Scott Christopher Homes Donating Large, Lavish Children’s Playhouse to American Cancer Society Charity Event

GRAND RAPIDS, Mich., July 9, 2010  – After more than a quarter-century of building luxurious family homes, the latest project at Scott Christopher Homes is a unique, high-end children’s playhouse being built in the name of charity.

The Grand Rapids-based homebuilder is donating the 12-foot-high playhouse, valued at approximately $18,000, to the fight against cancer. The “House of Hope” will go to the highest bidder during a fundraising auction at the American Cancer Society’s eighth annual Cattle Baron’s Ball, to be held Aug. 13 at the Steelcase Town Hall, 1111 44th St. SE, Grand Rapids.

“It was a way to come together as a team to produce something good for the community and for an individual, but also as a way to help the American Cancer Society raise money,” said Matt Reinsma, director of operations at Scott Christopher Homes.

Scott Christopher, who founded the company in 1982, has a personal stake in finding a cancer cure. His mother was diagnosed with breast cancer about two years ago. After receiving medical treatment, her cancer is now in remission.

“It’s an opportunity to give back,” Christopher said of the playhouse donation. “Everyone’s lives have been touched by cancer.”

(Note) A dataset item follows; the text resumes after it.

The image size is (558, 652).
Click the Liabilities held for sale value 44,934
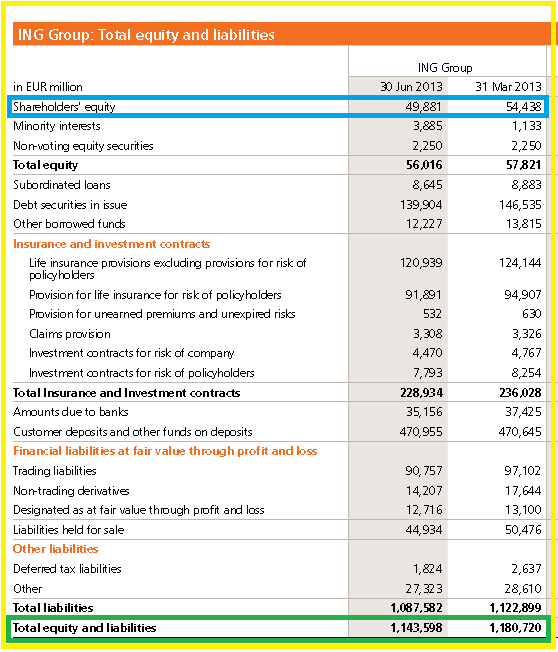point(424,530)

Company employees are volunteering their time to construct the playhouse, which will measure about 10.5 feet by 12 feet when completed and feature a loft, a seating area with a table and chairs and a deck. There will be a kitchen appointed with facsimiles of appliances. Even landscaping will be included.

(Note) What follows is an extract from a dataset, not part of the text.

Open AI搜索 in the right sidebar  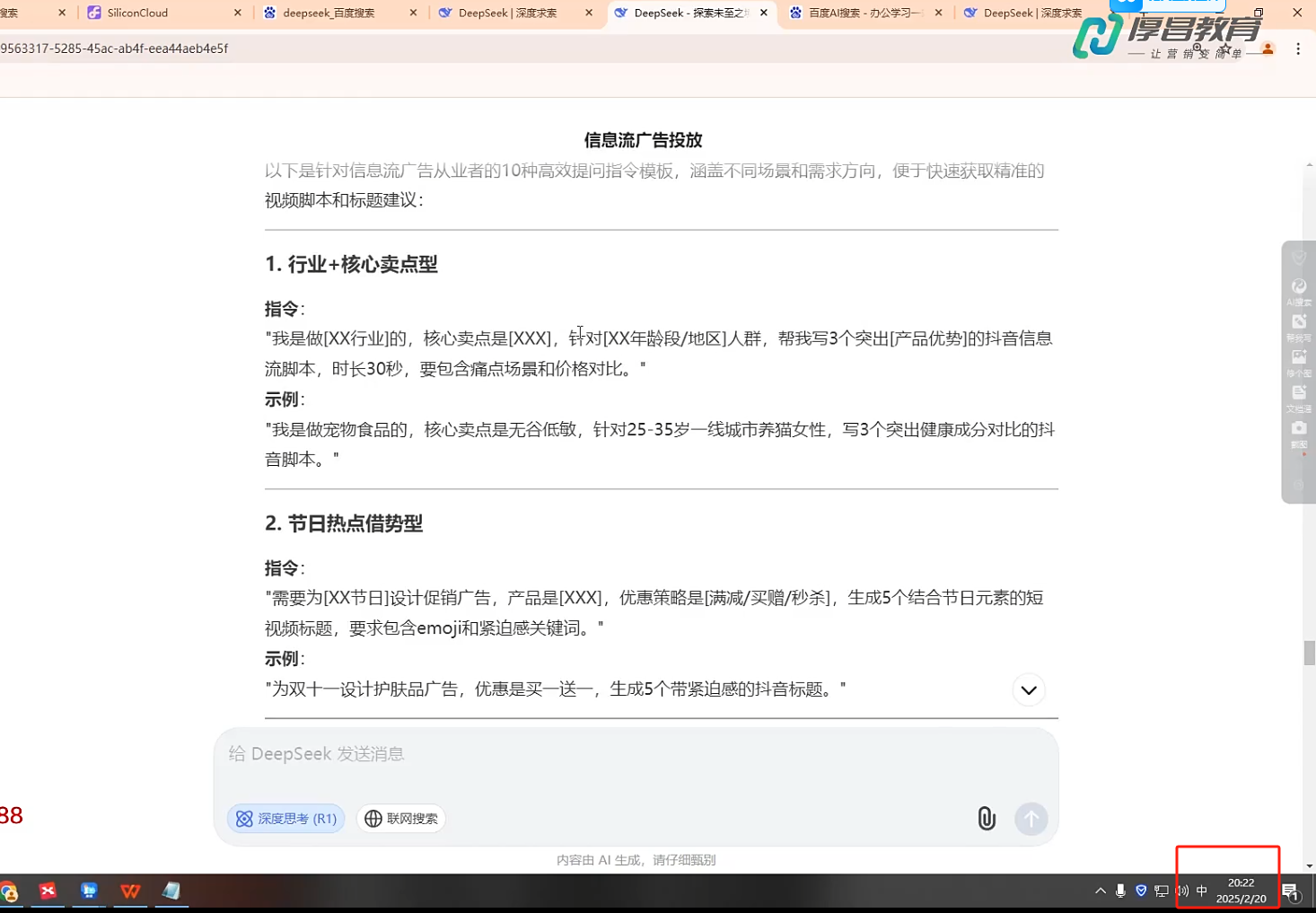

“We wanted to build something that was really going to generate some excitement out there,” Reinsma said. Kids who go to the company’s website at can win prizes by entering a playhouse coloring contest.

As it has many times in the past, Scott Christopher Homes turned to Via Design in Grand Rapids for help. The company donated its design services for the playhouse.

“We approached them because they’re very competent at what they do and asked them if they’d put together a design for us, and I’m glad they did,” Reinsma said. “This thing’s pretty cool.”

Scott Christopher Homes has a long history of making anonymous charitable contributions but decided to openly promote its donation of the playhouse in an effort to inspire philanthropy at other businesses.

“We really want others to follow,” Reinsma said. “We hope people are fighting to build a playhouse next year.”

The homebuilder’s generous contribution of the playhouse to the fundraising auction is appreciated, said Linda Powers, distinguished events specialist with the American Cancer Society.

“Their passion for the fight against cancer is inspiring,” she said. “We are confident that the ‘House of Hope’ will not only generate valuable funds to support the society’s mission in west Michigan, but also serve as a reminder of the progress being made toward creating a world with less cancer and more birthdays.”

Employees of Scott Christopher Homes as well as its sister companies, Surpass Renovations and The Custom Shop, are encouraged to volunteer for community service because it boosts morale and builds teamwork, Reinsma said. Some workers have previously donated their skills to such organizations as Habitat for Humanity and the Boys & Girls Club of Greater Holland.

“Some people have an office party or they go bowling or they have a golf outing or something like that,” he said. “Well, we’re coming together to build something cool for some lucky kid somewhere. In the process, the American Cancer Society’s going to raise some money.”

The company specializes in constructing larger homes worth more than $1 million but also builds well-appointed cottages and smaller houses worth upward of $500,000. Its homes stand throughout greater Grand Rapids, and as far north as the Traverse City area and as far south as South Haven.

Scott Christopher Homes always has two primary goals when constructing a home, Reinsma said. One is to provide its clients with the most accurate upfront cost estimates. The other is to complete the work more quickly than other companies by being more organized and avoiding construction delays.

“Many organizations in town will sell the client low in an effort to get them drawn in and then proceed to charge them for extras along the way,” he said. “That’s a philosophy and approach that, long-term, just doesn’t work. If you’re presenting them with a cost increase every other day, that’s not fun.

“Our goal is to produce a project where the only surprises are pleasant ones.”